2024年6月17日(月)

唐鎌大輔の経済情勢を読む視点

2023年9月28日

 こうした需給にまつわる円安懸念は最近の貿易収支を見ているとにわかに強まっているように感じる。年初来、日本の貿易収支は「昨年よりはまし」という通念の下、「需給環境の改善が円安相場のピークアウトに寄与する」という見方があった。

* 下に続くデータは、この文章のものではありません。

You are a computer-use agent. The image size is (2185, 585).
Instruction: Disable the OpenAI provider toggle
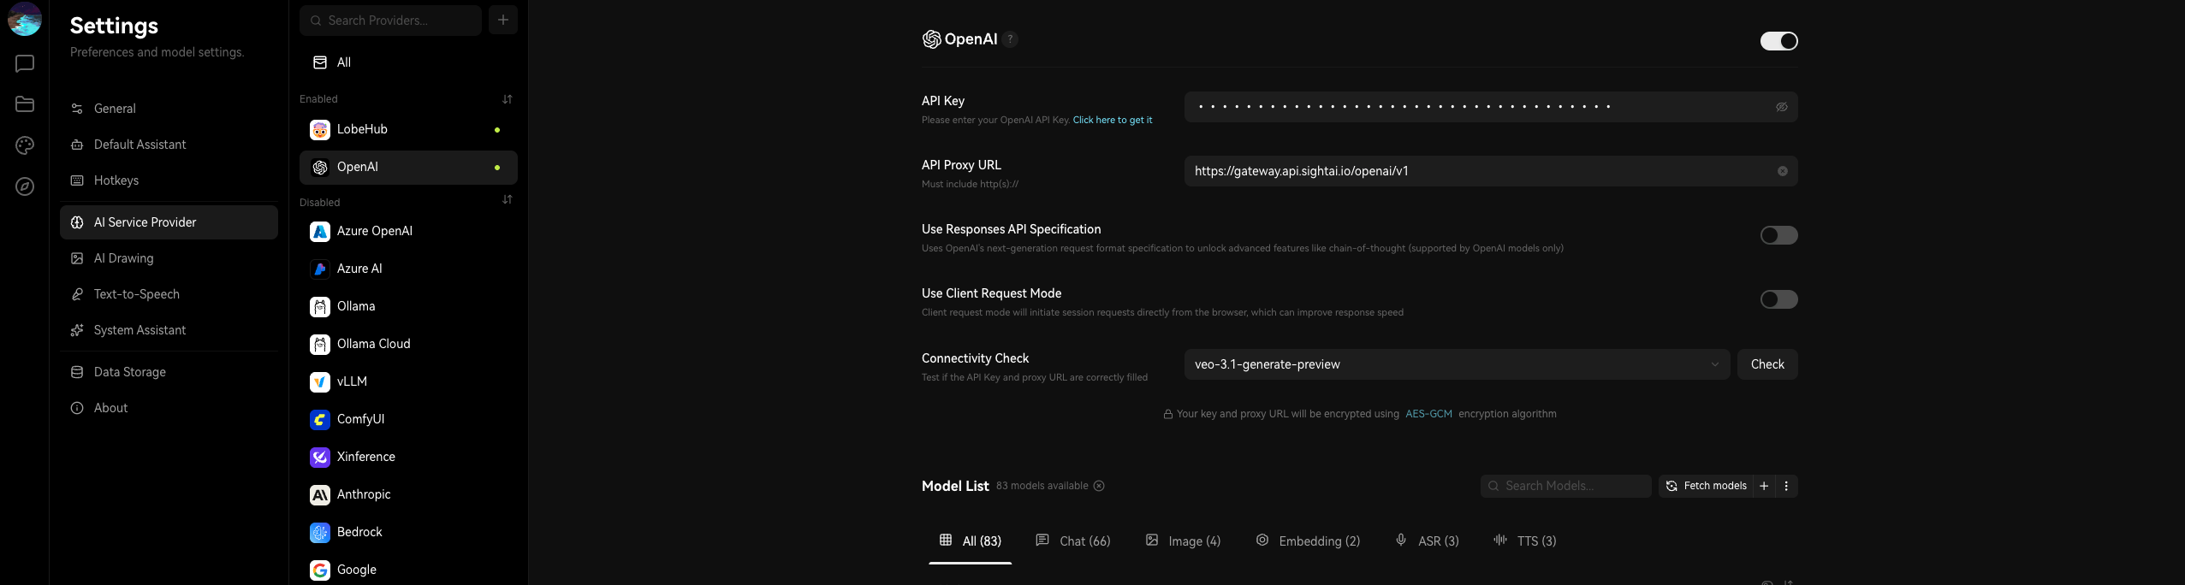click(x=1778, y=41)
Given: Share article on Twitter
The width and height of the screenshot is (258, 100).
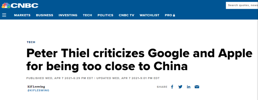Looking at the screenshot, I should coord(180,87).
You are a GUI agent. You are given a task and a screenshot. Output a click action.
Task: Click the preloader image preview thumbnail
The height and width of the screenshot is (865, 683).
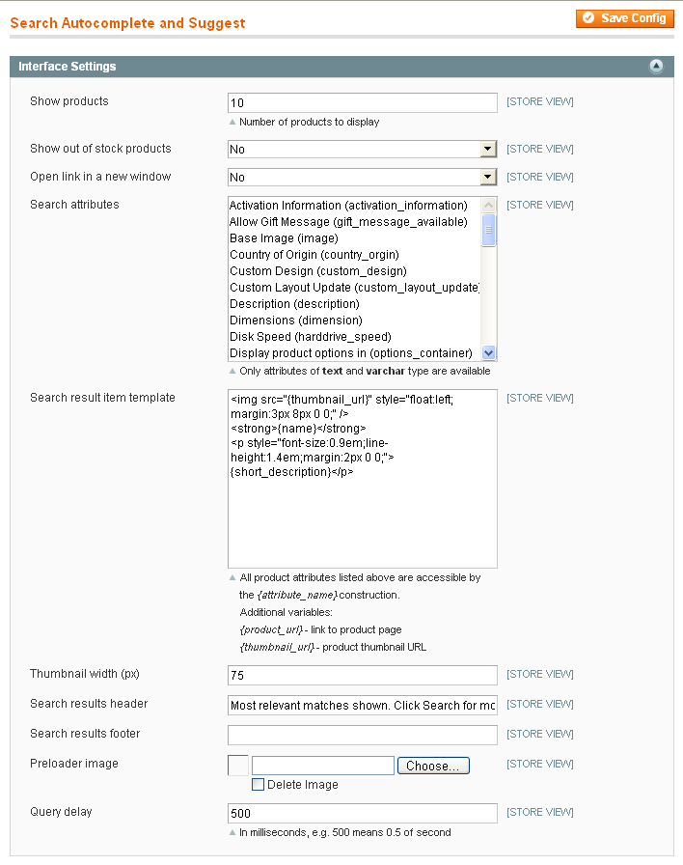coord(238,766)
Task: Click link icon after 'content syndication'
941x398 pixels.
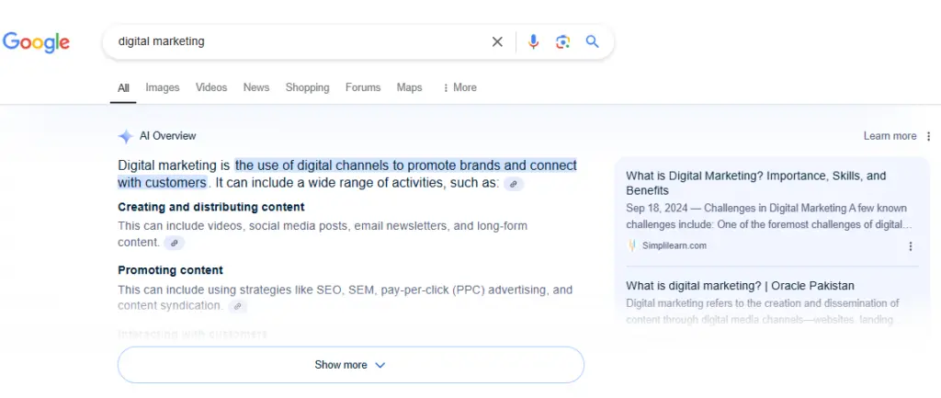Action: click(237, 306)
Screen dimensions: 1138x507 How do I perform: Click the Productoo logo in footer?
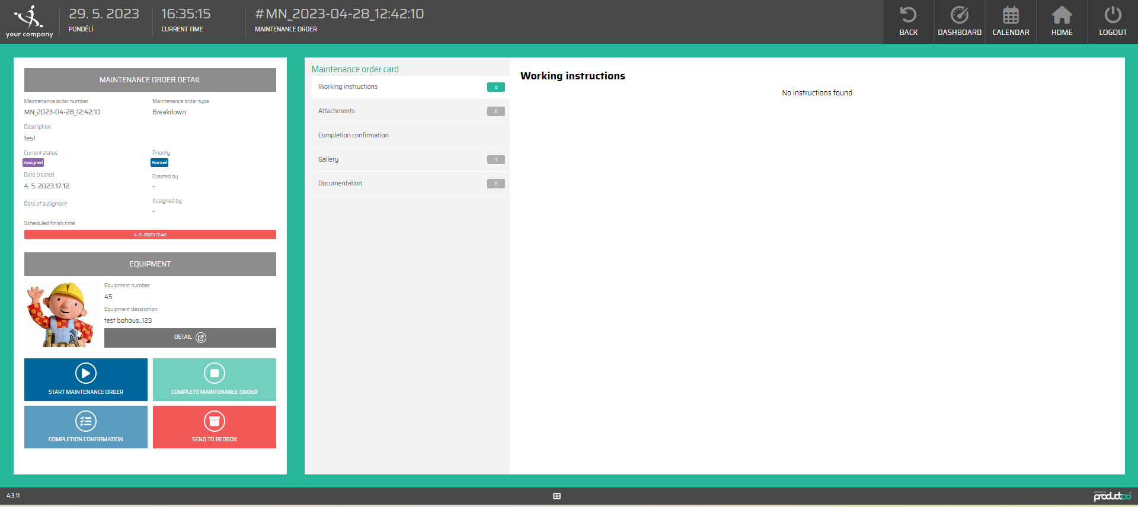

 円安見通しを続けてきた筆者ですら、貿易収支が半年程度のラグをもって円相場に影響を持ってくるとの基本認識に立ち、2023年下半期の顕著な赤字縮小が24年以降の円安ピークアウトに繋がるという見方を抱いてきた。ただ、ここにきて貿易収支には2つの想定外が浮上している。

 1つは原油価格の上昇、もう1つは中国経済の失速である。結果として、23年の貿易収支は思ったほど改善が進んでいない。いや、それどころか当面、赤字が拡大しそうな気配になりつつある(図表③)。

 前者の想定外に関して言えば、既に今年3月以降で円安が、6月以降では原油高が再起動しており、年内に輸入金額の増加を伴う貿易赤字拡大の兆候が確認されてくるだろう。筆者のラフな試算に基づけば、原油価格が+1%上昇すれば日本の鉱物性燃料輸入額は+7%強増える。鉱物性燃料輸入は日本の輸入総額の約4分の1を占めるため、鉱物性燃料輸入額は+7%強増えれば、輸入総額は+2%弱(≒7%×0.25)増える計算になる。

 現在、輸入総額は23年上期実績を元にすれば月平均で9兆円程度であるため、原油価格+1%上昇で月間輸入総額は+1800億円程度増えるイメージだ。原油価格(1バレルあたり)は6月以降の3カ月間で約70ドルから約90ドルへ、約+30%上昇している。これが直近の輸入額に直ぐに反映されるわけではないが、月間輸入総額が+5兆円以上押し上げられる計算になる。

 もちろん、鉱物性燃料価格が上昇すれば、その他の財は価格上昇の結果として輸入が減少する側面も予見されるため+5兆円全てが輸入総額に追加されるわけではないだろう。しかし、現下の円安も相まって、せっかく減り始めた輸入は今後再び増加基調に入る公算が大きい。

中国向け輸出の頓挫

 もう1つの想定外である輸出鈍化も見逃せない。中国向け輸出は9カ月連続で前年実績を割り込み、世界向け輸出も2カ月連続で前年実績を割り込んでいる。

 しかし、図表④にも示すように、中国を除くアジア地域向けで見ても8月は前年比▲7.6%と5カ月連続で前年実績を割れている。国別に見ると、台湾(▲14.3%)、韓国(▲10.8%)、シンガポール(▲24.6%)、タイ(▲4.5%)、マレーシア(▲17.4%)、フィリピン(▲19.0%)とアジア主要国が軒並み2ケタの下落率を記録している。

 先進国の中央銀行による引き締め継続の余波が外需環境の悪化を通じてアジア経済の重しとなっている実情が透ける。輸出の伸び悩みは中国要因だけではない。